Ultrastrong light-matter coupling has recently been achieved in several experimental platforms at different optical frequencies, leveraging on the collective enhancement of the interaction with the number of excitations and the simultaneous sub-wavelength electromagnetic field localization obtainable employing metallic resonators. Ever shrinking resonators have allowed to approach the regime of few electrons strong coupling, in which single-dipole properties can be modified by the vacuum field. In this work we will discuss two results that are relevant with respect to the limits of achievable light-matter coupling strength and to the measurement of such coupling in single, strongly subwavelength resonators. In the first experiment we demonstrate, theoretically and experimentally, the existence of a limit to the possibility of arbitrarily increasing electromagnetic confinement in polaritonic systems. Strongly sub-wavelength fields can excite a continuum of high-momenta propagative magnetoplasmons. This leads to peculiar nonlocal polaritonic effects, as certain polaritonic features disappear and the system enters in the regime of discrete-to-continuum strong coupling.

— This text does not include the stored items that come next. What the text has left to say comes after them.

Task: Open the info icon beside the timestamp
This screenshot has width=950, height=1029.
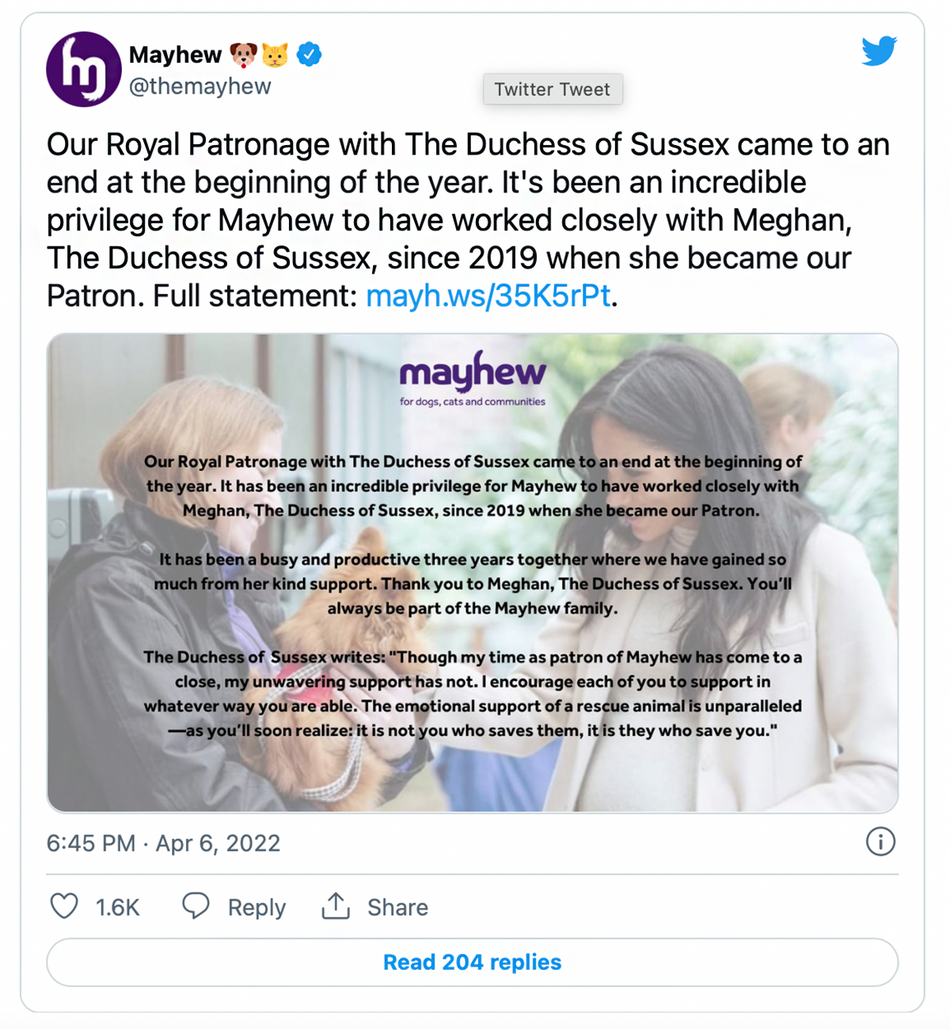Action: [881, 843]
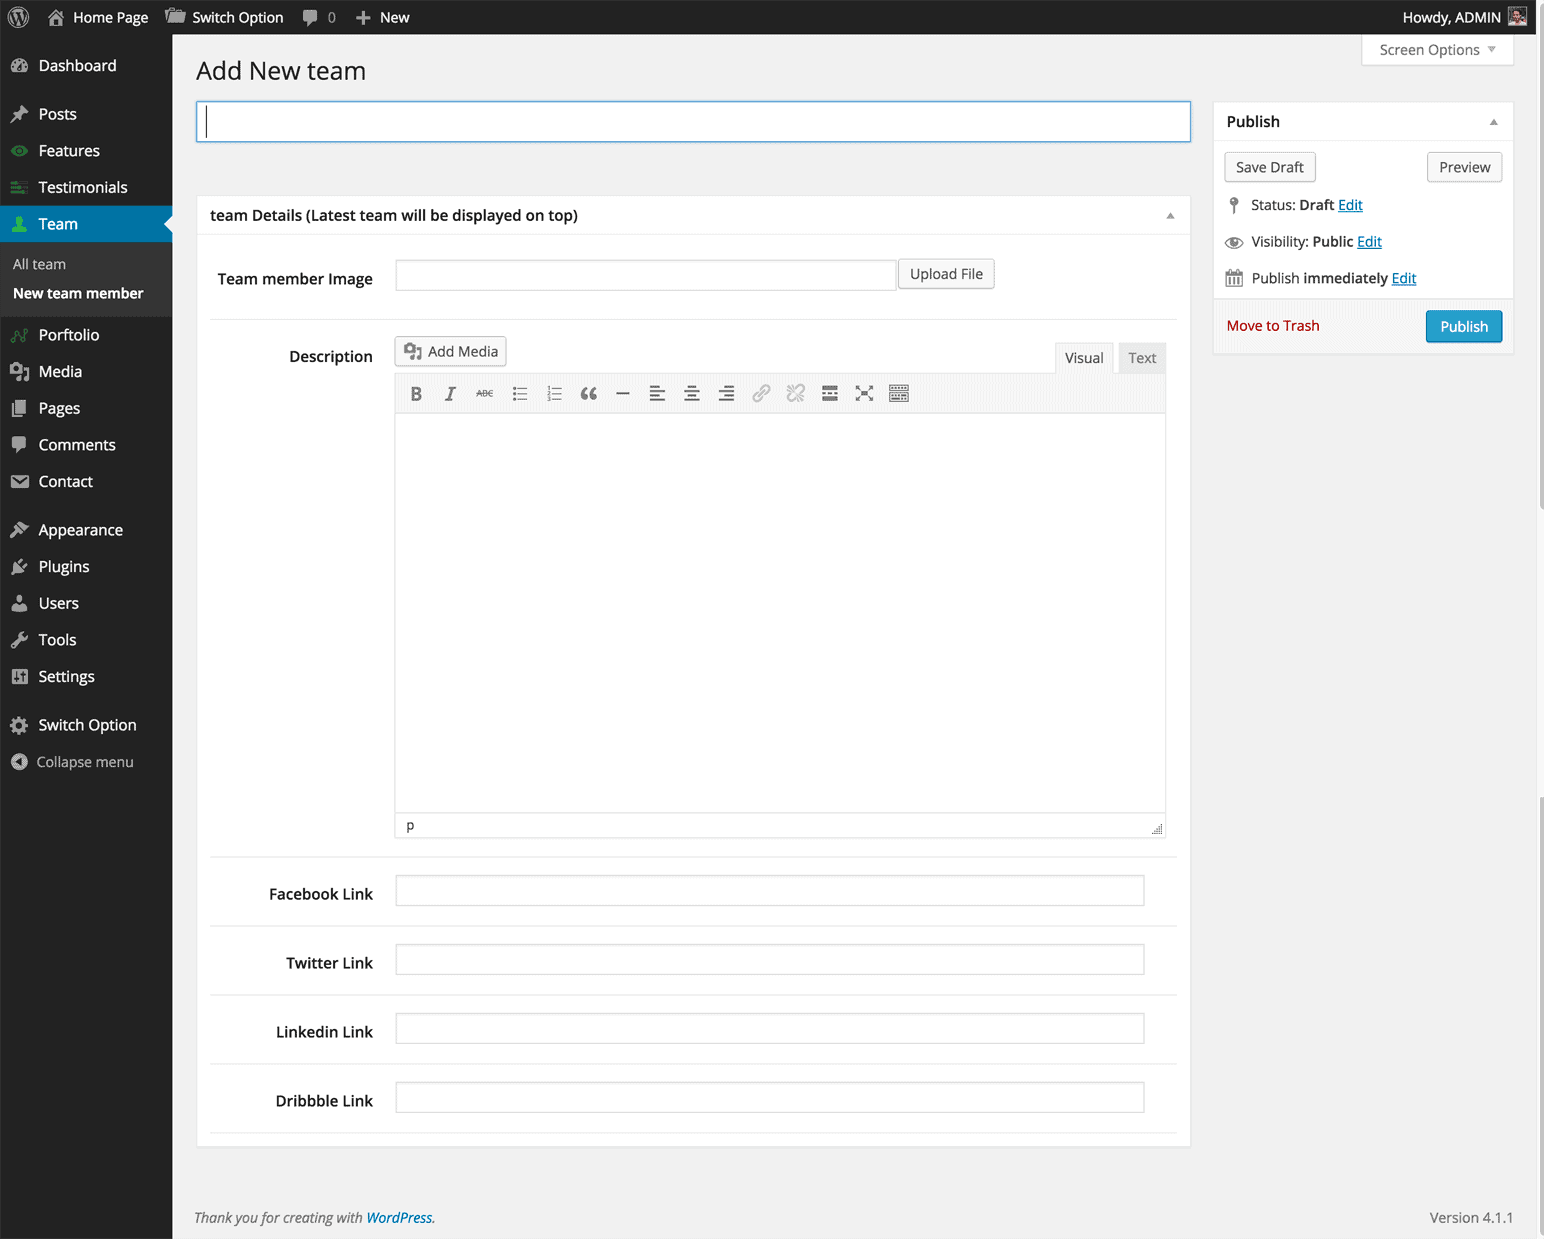1544x1239 pixels.
Task: Enable distraction-free fullscreen writing mode
Action: 864,394
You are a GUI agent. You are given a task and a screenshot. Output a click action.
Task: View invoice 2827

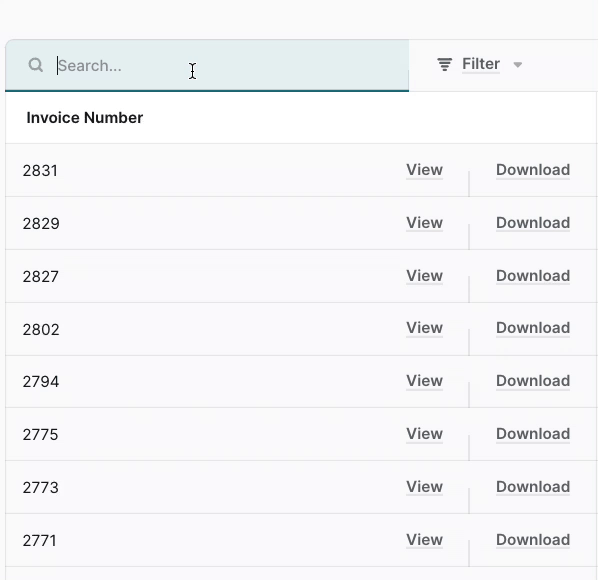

In the second part of the work, we show that by combining an asymmetric immersion lens setup and complementary design of metasurfaces we are able to perform THz time domain spectroscopy of an individual, strongly subwavelength meta-atom. We unravel the linewidth dependence of planar metamaterials as a function of the meta-atom number indicating quenching of the Dicke superradiance. We investigate as well ultrastrongly coupled Landau polaritons at the single resonator level, measuring a normalized coupling ratio of 0.6 resulting from coupling of the fundamental mode of a single, deeply subwavelength LC resonatorto a few thousand electrons.
Our findings pave the way towards the control of light-matter interaction in the ultrastrong coupling regime at the single electron/single resonator level. The proposed technique is way more general and can be useful to characterize the complex conductivity of micron-sized samples in the THz and sub-THz domain.